Home & Garden

Show us your garden: Creating a small, shady oasis in Arlington


Linda Ezell, an actuary by profession, says her passion is working in her yard. She estimates there are more than 25 plants and two tons of rock to be found in the lush garden of her Arlington home.
Linda Ezell, an actuary by profession, says her passion is working in her yard. She estimates there are more than 25 plants and two tons of rock to be found in the lush garden of her Arlington home. Special to the Star-Telegram

A door at the back of Linda Ezell’s Arlington home leads into a secret garden pulsating with birdsong. Fenced from the rest of the back yard, the shady enclave offers 50 shades of green enhanced by pops of pink in a lush, tranquil setting.

It wasn’t much more than an expanse of lawn when Ezell and her husband, Glenn, moved in in 1976, and the future garden benefited from the immediate addition of three trees — a purple plum and two red oaks. Today, these grand dames provide the abundance of shade that both dictates the garden’s culture and creates a refuge that Linda says is 5 degrees cooler than the rest of the property.

Despite a preponderance of green, Ezell’s garden is deceptively well planned. A mathematician and actuary by trade, she put her analytical skills to creative use two years ago when she began the process of designing this garden space. A patio and a lone circular stone planter — projects from the 1990s — served as the springboard for her ideas.

With an eye toward symmetry and envisioning a walkway from the patio that would skirt the planter and wind through lush garden beds, she decided a second circular planter should mirror the original.

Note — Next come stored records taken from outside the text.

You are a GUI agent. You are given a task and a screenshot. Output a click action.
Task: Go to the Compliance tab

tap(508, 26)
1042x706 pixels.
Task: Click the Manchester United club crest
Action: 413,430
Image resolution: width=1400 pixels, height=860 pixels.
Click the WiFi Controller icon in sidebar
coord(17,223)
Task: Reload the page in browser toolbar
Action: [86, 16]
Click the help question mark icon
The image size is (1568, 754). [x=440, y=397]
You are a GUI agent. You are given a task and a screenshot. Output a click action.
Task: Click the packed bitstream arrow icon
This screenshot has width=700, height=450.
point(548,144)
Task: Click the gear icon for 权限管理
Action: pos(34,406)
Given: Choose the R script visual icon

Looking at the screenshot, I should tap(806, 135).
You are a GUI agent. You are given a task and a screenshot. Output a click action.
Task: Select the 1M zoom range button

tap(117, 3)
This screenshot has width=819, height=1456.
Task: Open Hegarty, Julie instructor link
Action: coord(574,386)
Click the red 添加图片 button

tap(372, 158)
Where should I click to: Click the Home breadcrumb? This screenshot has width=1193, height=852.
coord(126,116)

Ezell put it all on paper as she planned, and an online search convinced her that stone pathways fringed with thick, deep-green dwarf mondo grass would give her the natural look she wanted. White stone seemed too stark, so she chose a muted Oklahoma flagstone. And since she didn’t want a garden dominated by rock, she added a seating area in a corner under an oak.

To determine the contents of her plant list, Ezell toured nurseries and scoured garden books and magazines. Pinterest provided ideas, too.

For simplicity, she decided on a core set of plants and repeated them in each garden section. Because the plantings would be new and therefore small, she incorporated hanging baskets at regular intervals around the perimeter to create a taller layer of green.

Finally, to dress the beds, she settled on cedar mulch — preferring its natural color and an ability to deter pests.

In all, the planning process took about six months.

“It was definitely a labor of love. This is my passion,” she says. “If I had to choose a profession over again, I probably would be a landscape architect.”

A walk through the garden reveals a variety of foliage plants deliberately chosen for their variations of green and texture. Aralia, wood fern, hostas, aucuba, cast iron plants, upright elephant ears, and asparagus and foxtail ferns provide softness among larger offerings like flowering viburnums, azaleas, oakleaf hydrangeas and Soft Caress mahonia. Repeated swaths of three annuals — pink begonias, caladiums and Persian shield — add continuity and colorful contrast.

The Persian shield has become a new favorite. “It grows fast. It roots well,” Ezell says. “I take cuttings, plant it some more.”

Distylium, a new cultivar in the witch hazel family, is another new favorite for its evergreen, bluish foliage and compact, spreading habit. Its elongated leaves lie in a herringbone pattern, and Ezell loves the plant’s tendency to produce long branches that grow all akimbo.

“It’s got so much interest with its arms flying every which way,” she says.

Encircling the second raised stone planter, dystilium was specifically chosen so that its compact growth wouldn’t hide the stacked flagstone. Meanwhile, lime-colored creeping Jenny slinks along the stone and spills onto the mulch.

The original planter now features bear’s breeches, recommended by a friend for its dramatic and sturdy 2-foot spires of pinkish-white flowers. Ezell relies heavily on perennials like bear’s breeches.

“I’m trying to get more perennials in here as I age,” she says.

Another strategy for reducing maintenance is a regular “weed walk” ritual.

“Every other morning I go on a weed walk,” she explains. “If I go through every other day or so and pull up the weeds, it’s not a problem.”

Citing a family inspiration, Ezell says: “My father loved to work in the yard. I think I must have inherited that. For years and years I have loved plants. There’s nothing I would rather do than be out in the yard.”